This is explicable when we examine the ridge regression loss function:

\[\begin{equation} L_{ridge}(\hat{\beta}_{ridge}) = \sum_{i=1}^{M}{ \bigg (y_i - \sum_{j=0}^{p} \hat{\beta}_{ridge_{j}} \cdot X[i, j] } \bigg ) ^2 + \frac{\lambda_2}{2} \sum^p_{j=1} {\hat{\beta}_{ridge_{j}}}^2 \end{equation}\]

The important part here is the squared penalty term. That means that the estimator will prefer adding mass to a smaller coefficient than a larger one. Suppose that \(\hat{\beta}_x\) is currently 1 \(\hat{\beta}_z\) is 0.1. That would create a ridge penalty of \(1^2+0.1^2=1.01\). If we add 0.1 to \(\hat{\beta}_x\), that increases the total ridge penalty to \(1.1^2+0.1^2=1.22\) whereas if we added 0.1 to \(\hat{\beta}_z\) it would only increase the ridge penalty to \(1^2+0.2^2=1.04\). That means the ridge loss function tends to find solutions where the parameter for a correlated variable gets some mass at the expense of the larger variable’s parameter. That is why we see \(\hat{\beta}_z\) get a positive value on average even though it is simulated as zero.

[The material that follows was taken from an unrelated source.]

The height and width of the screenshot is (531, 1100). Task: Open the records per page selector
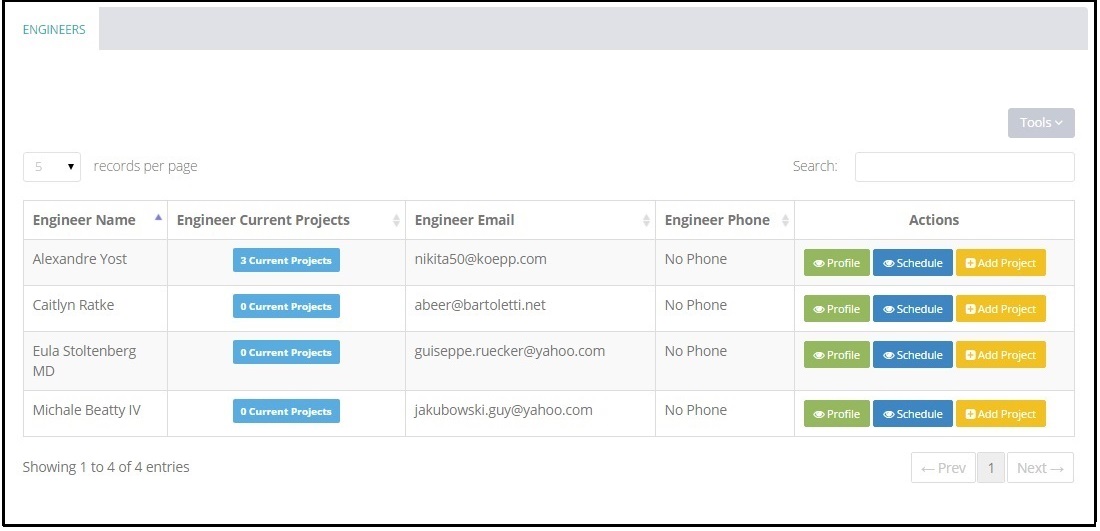(52, 167)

Where things get weird is when we do the same thing for LASSO. While the bias is much smaller than for ridge models, it’s still there and in the same direction.

simLasso <- function() {
  n = 100
  x <- rnorm(n)
  z= x + rnorm(n)
  x=scale(x)[,]
  z=scale(z)[,]
  y=x+rnorm(n)  
  
  
  gcdnetModel <- gcdnet(y = y,
                        x = cbind(x,z),
                        lambda = c(0.02), 
                        lambda2 = 0,
                        standardize = FALSE,
                        method = "ls")
  all.coefs <- coef(gcdnetModel)
  return(all.coefs["z", ])
}

lasso.z.coefs <- replicate(10000, simLasso())
ggplot(data=  data.frame(Z = lasso.z.coefs), aes(x = Z)) + 
  geom_histogram(bins = 100) + geom_vline(xintercept = mean(lasso.z.coefs), 
                                colour = "red", linetype = 2)

To see why that’s weird we can again consider the loss function:

\[\begin{equation} L_{lasso}(\hat{\beta}_{lasso}) = \sum_{i=1}^{M}{ \bigg (y_i - \sum_{j=0}^{p} \hat{\beta}_{lasso_{j}} \cdot X[i, j] } \bigg ) ^2 + \lambda_1 \sum^p_{j=1} {|\hat{\beta}_{lasso_{j}}|} \end{equation}\]

The important thing here is that the LASSO loss works on the absolute value of the coefficient. Taking our previous example, adding 0.1 to \(\hat{\beta}_x\), increases the total LASSO penalty to \(1.1+0.1=1.2\) exactly the same as if we added 0.1 to \(\hat{\beta}_z\) \(1+0.2=1.2\). In other words, the LASSO penalty should be indifferent between adding mass to \(\hat{\beta}_x\) and \(\hat{\beta}_z\). Given that we simulated \(\beta_z\) to be zero, it is odd that the LASSO estimate is positive on average.

I won’t detail all the dead ends we went down trying to figure this out, but I think we finally have the answer. The key is that while we simulate \(\beta_z\) to be zero, in each simulation, an OLS estimate puts some coefficient mass on \(\beta_z\). In the OLS estimates, this is symmetrically distributed around zero. Sometimes \(\beta_z\) is positive and sometimes negative. And it turns out that the LASSO estimator behaves quite differently depending on which of those scenarios is at play.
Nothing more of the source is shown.